Rusak Pertahanan Paru


Studi pada pekerja perkebunan di California, AS, menemukan hubungan bermakna antara prevalensi reaktivitas tes tuberkulin dan kebiasaan merokok. Pada bekas perokok, hubungan ini lebih kuat daripada mereka yang masih merokok. Data lain menunjukkan hubungan antara kebiasaan merokok dengan tuberkulosis aktif, hasilnya hanya bermakna pada mereka yang telah merokok lebih dari 20 tahun. Di AS, para perokok yang telah merokok 20 tahun atau lebih ternyata 2,6 kali lebih sering menderita TBC daripada yang tidak merokok. Kebiasaan merokok meningkatkan mortalitas akibat TBC sebesar 2,8 kali.
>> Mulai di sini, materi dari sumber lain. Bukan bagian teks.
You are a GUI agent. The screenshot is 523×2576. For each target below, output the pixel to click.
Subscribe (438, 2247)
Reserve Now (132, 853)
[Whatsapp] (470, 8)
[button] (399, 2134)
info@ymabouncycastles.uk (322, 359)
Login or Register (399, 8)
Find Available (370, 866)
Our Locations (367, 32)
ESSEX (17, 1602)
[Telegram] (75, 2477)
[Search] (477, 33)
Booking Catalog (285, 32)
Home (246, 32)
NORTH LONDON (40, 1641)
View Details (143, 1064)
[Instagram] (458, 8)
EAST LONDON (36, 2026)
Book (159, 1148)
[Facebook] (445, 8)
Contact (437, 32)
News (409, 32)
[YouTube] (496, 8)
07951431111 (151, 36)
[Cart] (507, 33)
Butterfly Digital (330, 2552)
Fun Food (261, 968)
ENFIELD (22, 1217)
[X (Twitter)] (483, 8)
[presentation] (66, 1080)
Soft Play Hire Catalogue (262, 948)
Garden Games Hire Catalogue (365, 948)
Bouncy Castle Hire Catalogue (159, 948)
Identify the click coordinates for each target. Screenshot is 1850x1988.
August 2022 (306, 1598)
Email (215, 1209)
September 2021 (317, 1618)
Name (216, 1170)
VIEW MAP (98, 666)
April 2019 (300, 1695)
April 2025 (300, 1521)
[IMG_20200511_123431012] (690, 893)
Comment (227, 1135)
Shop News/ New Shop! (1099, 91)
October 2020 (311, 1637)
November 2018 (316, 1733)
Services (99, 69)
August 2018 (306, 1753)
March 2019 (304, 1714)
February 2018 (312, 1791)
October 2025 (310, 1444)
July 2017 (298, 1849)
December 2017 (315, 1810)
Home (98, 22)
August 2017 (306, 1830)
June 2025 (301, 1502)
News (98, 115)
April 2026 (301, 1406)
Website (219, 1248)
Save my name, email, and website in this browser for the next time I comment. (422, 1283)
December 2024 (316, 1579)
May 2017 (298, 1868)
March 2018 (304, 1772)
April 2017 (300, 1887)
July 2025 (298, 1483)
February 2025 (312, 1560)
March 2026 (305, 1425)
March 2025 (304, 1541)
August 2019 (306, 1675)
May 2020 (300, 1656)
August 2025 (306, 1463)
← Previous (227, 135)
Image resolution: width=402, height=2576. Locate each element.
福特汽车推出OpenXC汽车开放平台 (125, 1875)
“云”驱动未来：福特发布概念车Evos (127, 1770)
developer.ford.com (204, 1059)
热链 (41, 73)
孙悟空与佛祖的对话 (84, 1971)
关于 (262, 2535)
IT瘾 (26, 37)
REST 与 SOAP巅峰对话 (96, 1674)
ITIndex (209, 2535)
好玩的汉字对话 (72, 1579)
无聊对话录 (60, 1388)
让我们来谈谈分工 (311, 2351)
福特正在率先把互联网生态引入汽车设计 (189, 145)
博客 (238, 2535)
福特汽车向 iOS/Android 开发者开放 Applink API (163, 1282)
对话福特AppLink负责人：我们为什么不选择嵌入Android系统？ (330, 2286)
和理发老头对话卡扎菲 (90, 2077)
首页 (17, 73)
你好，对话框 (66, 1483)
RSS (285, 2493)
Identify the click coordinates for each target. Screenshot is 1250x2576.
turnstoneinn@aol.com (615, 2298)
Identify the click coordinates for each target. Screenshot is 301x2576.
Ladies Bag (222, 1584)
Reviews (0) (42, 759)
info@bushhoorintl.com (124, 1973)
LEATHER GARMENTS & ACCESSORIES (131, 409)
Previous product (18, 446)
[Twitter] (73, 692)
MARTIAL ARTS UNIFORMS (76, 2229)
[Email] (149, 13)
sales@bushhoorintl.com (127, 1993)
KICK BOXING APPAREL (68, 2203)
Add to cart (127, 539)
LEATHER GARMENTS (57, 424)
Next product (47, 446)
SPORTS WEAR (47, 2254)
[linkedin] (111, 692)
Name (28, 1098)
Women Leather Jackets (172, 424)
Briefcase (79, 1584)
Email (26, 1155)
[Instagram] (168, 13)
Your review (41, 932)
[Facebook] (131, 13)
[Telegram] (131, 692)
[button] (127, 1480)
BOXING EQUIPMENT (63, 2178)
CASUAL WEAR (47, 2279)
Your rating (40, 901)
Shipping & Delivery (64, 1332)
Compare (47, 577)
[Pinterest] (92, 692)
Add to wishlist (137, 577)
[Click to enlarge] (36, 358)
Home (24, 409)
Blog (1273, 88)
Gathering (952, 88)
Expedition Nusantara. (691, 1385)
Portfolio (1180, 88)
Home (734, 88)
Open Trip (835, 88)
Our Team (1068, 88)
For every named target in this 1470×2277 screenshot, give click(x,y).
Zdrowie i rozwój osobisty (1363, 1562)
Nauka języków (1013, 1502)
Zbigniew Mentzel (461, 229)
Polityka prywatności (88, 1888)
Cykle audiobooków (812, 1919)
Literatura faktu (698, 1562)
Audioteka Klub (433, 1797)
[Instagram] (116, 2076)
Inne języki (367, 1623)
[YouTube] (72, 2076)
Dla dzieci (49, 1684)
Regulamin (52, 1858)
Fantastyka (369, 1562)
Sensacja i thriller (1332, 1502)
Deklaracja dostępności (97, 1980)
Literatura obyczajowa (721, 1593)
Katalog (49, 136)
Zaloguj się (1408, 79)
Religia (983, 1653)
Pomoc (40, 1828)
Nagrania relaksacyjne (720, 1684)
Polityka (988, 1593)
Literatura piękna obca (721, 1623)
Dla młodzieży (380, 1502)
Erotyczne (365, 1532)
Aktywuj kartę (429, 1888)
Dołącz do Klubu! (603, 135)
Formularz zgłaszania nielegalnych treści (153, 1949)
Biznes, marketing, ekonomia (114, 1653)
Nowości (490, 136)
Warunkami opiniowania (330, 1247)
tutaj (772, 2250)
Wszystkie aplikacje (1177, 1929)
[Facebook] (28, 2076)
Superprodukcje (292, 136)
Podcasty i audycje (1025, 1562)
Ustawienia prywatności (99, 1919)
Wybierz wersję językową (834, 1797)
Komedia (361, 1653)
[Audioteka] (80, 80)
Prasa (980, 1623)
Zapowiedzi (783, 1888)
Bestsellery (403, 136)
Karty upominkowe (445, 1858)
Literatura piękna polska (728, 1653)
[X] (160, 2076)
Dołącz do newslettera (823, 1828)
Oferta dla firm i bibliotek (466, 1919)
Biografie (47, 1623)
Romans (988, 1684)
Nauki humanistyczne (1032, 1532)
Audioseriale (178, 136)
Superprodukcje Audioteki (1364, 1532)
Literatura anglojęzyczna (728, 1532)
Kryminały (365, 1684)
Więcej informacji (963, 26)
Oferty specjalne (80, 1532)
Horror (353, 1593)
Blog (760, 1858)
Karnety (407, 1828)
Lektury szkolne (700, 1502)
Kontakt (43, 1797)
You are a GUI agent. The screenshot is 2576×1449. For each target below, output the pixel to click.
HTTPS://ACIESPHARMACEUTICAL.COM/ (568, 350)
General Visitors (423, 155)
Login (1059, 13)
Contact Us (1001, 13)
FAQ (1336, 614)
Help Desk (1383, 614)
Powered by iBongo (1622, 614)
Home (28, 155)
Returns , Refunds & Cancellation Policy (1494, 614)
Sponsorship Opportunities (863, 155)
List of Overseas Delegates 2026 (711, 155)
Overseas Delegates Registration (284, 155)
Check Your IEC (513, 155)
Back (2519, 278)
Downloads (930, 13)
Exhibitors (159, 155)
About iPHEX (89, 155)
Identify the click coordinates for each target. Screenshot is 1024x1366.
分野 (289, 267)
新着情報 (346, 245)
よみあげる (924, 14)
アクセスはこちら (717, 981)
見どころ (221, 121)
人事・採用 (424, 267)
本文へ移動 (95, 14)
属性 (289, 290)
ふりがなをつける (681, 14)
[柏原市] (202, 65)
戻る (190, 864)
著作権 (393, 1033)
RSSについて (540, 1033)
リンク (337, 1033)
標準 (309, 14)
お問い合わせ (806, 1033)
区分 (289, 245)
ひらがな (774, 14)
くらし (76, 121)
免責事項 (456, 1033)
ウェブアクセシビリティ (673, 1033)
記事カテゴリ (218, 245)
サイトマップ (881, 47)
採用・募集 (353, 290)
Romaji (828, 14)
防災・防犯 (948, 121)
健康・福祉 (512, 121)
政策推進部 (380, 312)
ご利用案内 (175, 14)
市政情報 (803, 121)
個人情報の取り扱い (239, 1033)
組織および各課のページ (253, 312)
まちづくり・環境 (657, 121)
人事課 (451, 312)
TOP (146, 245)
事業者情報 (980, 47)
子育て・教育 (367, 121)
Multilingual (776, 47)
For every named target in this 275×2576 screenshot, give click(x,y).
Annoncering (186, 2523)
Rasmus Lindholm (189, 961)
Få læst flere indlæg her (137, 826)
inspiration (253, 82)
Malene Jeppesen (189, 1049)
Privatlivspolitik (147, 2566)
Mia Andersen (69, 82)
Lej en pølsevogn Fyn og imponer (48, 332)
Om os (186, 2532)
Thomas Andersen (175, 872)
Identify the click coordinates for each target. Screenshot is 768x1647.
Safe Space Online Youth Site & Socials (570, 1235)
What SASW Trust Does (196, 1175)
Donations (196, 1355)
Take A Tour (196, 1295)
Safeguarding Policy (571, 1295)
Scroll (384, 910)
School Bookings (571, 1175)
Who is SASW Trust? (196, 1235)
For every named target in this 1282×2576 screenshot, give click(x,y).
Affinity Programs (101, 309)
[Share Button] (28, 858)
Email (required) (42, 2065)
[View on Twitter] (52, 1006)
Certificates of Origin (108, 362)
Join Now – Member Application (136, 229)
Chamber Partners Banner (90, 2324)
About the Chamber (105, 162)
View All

Angka ini cukup tinggi bila dibandingkan dengan rasio mortalitas pada penyakit jantung iskemik (1,6 kali) dan penyakit serebrovaskular (1,5 kali), walaupun memang jauh lebih rendah dari rasio mortalitas akibat kanker paru, yang 15 kali lebih sering pada perokok dibandingkan bukan perokok. Kaitan ini bisa dijelaskan bahwa dengan racun yang dibawanya, rokok merusak mekanisme pertahanan paru-paru. Bulu getar dan alat lain dalam paru-paru yang berfungsi menahan infeksi rusak akibat asap rokok. Asap rokok meningkatkan tahanan pelan napas (airway resistance). Akibatnya, pembuluh darah di paru mudah bocor. Juga merusak sel pemakan bakteri pengganggu dan menurunkan respon terhadap antigen, sehingga bila benda asing masuk ke dalam paru-paru, tidak ada pendeteksinya. Berdasarkan hasil penelitian maupun survei, sebenarnya sudah cukup bukti "perselingkuhan" rokok dan TBC. Meski bagi perokok dan sebagian orang fakta ini tak berarti apa pun, cobalah lebih peduli dengan orang terdekat Anda. Mungkin selama ini mereka yang sebenarnya menjadi korban "perselingkuhan" itu.